_How to complete this task_
Copy each entry below without any change.

_Records to use_

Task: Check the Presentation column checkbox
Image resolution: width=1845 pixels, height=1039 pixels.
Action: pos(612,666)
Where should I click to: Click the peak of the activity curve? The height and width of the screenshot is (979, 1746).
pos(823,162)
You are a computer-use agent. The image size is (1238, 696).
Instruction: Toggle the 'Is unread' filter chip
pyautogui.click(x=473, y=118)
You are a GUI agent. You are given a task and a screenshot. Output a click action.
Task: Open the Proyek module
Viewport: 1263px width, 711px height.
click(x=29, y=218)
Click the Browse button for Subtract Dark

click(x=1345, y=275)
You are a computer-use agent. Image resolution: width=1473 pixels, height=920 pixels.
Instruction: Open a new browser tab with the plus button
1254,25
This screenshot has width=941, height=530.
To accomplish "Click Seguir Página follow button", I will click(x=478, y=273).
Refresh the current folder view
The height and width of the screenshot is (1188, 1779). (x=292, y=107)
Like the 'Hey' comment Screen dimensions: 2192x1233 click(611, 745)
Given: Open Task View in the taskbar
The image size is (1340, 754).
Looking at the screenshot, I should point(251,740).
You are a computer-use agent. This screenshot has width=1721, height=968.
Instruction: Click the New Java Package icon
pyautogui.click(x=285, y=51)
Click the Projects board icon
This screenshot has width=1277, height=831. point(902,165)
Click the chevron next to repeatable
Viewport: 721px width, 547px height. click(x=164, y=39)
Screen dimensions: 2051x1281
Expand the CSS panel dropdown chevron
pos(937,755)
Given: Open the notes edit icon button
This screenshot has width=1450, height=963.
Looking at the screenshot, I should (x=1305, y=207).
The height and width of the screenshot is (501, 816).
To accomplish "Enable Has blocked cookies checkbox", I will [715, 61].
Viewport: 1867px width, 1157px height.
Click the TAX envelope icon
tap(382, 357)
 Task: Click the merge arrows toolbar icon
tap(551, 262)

_Result of this task_
Task: Check the Presentation column checkbox
Image resolution: width=1845 pixels, height=1039 pixels.
Action: pos(612,666)
Where should I click to: Click the peak of the activity curve? The height and width of the screenshot is (979, 1746).
pos(823,162)
You are a computer-use agent. The image size is (1238, 696).
Instruction: Toggle the 'Is unread' filter chip
pyautogui.click(x=473, y=118)
You are a GUI agent. You are given a task and a screenshot. Output a click action.
Task: Open the Proyek module
Viewport: 1263px width, 711px height.
click(x=29, y=218)
Click the Browse button for Subtract Dark

click(x=1345, y=275)
You are a computer-use agent. Image resolution: width=1473 pixels, height=920 pixels.
Instruction: Open a new browser tab with the plus button
1254,25
This screenshot has width=941, height=530.
To accomplish "Click Seguir Página follow button", I will click(x=478, y=273).
Refresh the current folder view
The height and width of the screenshot is (1188, 1779). (x=292, y=107)
Like the 'Hey' comment Screen dimensions: 2192x1233 click(611, 745)
Given: Open Task View in the taskbar
The image size is (1340, 754).
Looking at the screenshot, I should point(251,740).
You are a computer-use agent. This screenshot has width=1721, height=968.
Instruction: Click the New Java Package icon
pyautogui.click(x=285, y=51)
Click the Projects board icon
This screenshot has width=1277, height=831. point(902,165)
Click the chevron next to repeatable
Viewport: 721px width, 547px height. click(x=164, y=39)
Screen dimensions: 2051x1281
Expand the CSS panel dropdown chevron
pos(937,755)
Given: Open the notes edit icon button
This screenshot has width=1450, height=963.
Looking at the screenshot, I should (x=1305, y=207).
The height and width of the screenshot is (501, 816).
To accomplish "Enable Has blocked cookies checkbox", I will [715, 61].
Viewport: 1867px width, 1157px height.
Click the TAX envelope icon
tap(382, 357)
 Task: Click the merge arrows toolbar icon
tap(551, 262)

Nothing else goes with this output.